Open-ended reasoning tasks (HotpotQA) show smaller improvements, as the bottleneck is knowledge acquisition rather than reasoning organization.
The small model (1.7B) performs poorly when solving tasks directly (-23%), but is highly effective as a supplement generator (+21%), indicating that supplement generation \(\neq\) task solving.
Type distributions shifted significantly during DPO: on Spider, the Pairs type transitioned from a uniform distribution to a dominant one, while DS-1000 maintained diversity—the model automatically adapted to task characteristics.
Iterative DPO improvements continued until the 5th round without obvious saturation.

Highlights & Insights¶

The "Assistant-Executive" analogy is precise: The small model is not there to solve the problem, but to "prepare the lesson" for the large model. This insight into role division translates into a highly practical system architecture.
Emergent "search-and-focus" strategy: Early iterations explore type diversity while later iterations concentrate on effective types. This is not explicitly programmed but results from DPO and natural selection.
Task-adaptive type selection: The model learns to generate Pairs for Spider (contrasting correct/incorrect SQL) and Summary + CoT for DS-1000. This automatic strategy adaptation is the key reason SGT surpasses fixed-template methods.
The framework is transferable to any "small model aiding large model" scenario, such as query rewriting in RAG or planning assistance in Agents.

Limitations & Future Work¶

Dataset sizes were limited to hundreds or thousands of instances; scaling behavior in large-scale scenarios remains unknown.
Supplement types are predefined as 8 categories.
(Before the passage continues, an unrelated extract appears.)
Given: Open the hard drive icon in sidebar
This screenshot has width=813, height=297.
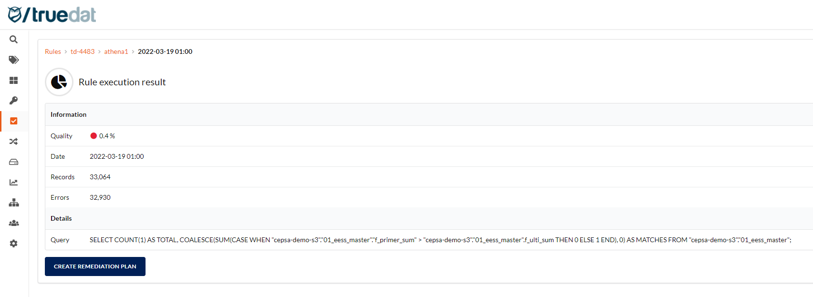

Although DPO discovers new types, initialization still relies on manual design.
Evaluation was conducted in low-resource settings; whether performance holds with larger data volumes in production is uncertain.
While the generator and Actor come from different families, potential collinearity issues in same-family combinations have not been explored.
The Actor was set to medium reasoning intensity (GPT-OSS medium); the gains from SGT may diminish under high reasoning intensity settings.

vs. DSPy: DSPy optimizes global prompt templates, whereas SGT generates new instance-specific content. DSPy yields +4%, SGT yields +21%.
vs. TextGrad: TextGrad uses LLM feedback to iterate on prompt variables globally. TextGrad yields +1%, SGT yields +21%.
vs. LPO: Local prompt optimization restricts edits to "optimizing tokens" on existing prompts. SGT generates entirely new auxiliary content.
vs. Liu et al. (2022): Early work showed LLM-generated contextual knowledge can improve Actors. SGT does not fix the supplement type but learns the optimal policy.

Rating¶

Novelty: ⭐⭐⭐⭐ The role of the supplement generator is novel (assisting rather than solving), and the SFT+DPO workflow is an engineering innovation.
Experimental Thoroughness: ⭐⭐⭐⭐ Comprehensive testing across 5 benchmarks, 2 Actors, multiple baselines, type distribution analysis, and ablation studies.
Writing Quality: ⭐⭐⭐⭐ The "Executive-Assistant" analogy is vivid, and Figures 1/2 are clear, though some method details (sampling strategies) are dense.
Value: ⭐⭐⭐⭐⭐ +21% average improvement with a 1.7B model and no Actor modification provides high practical deployment value.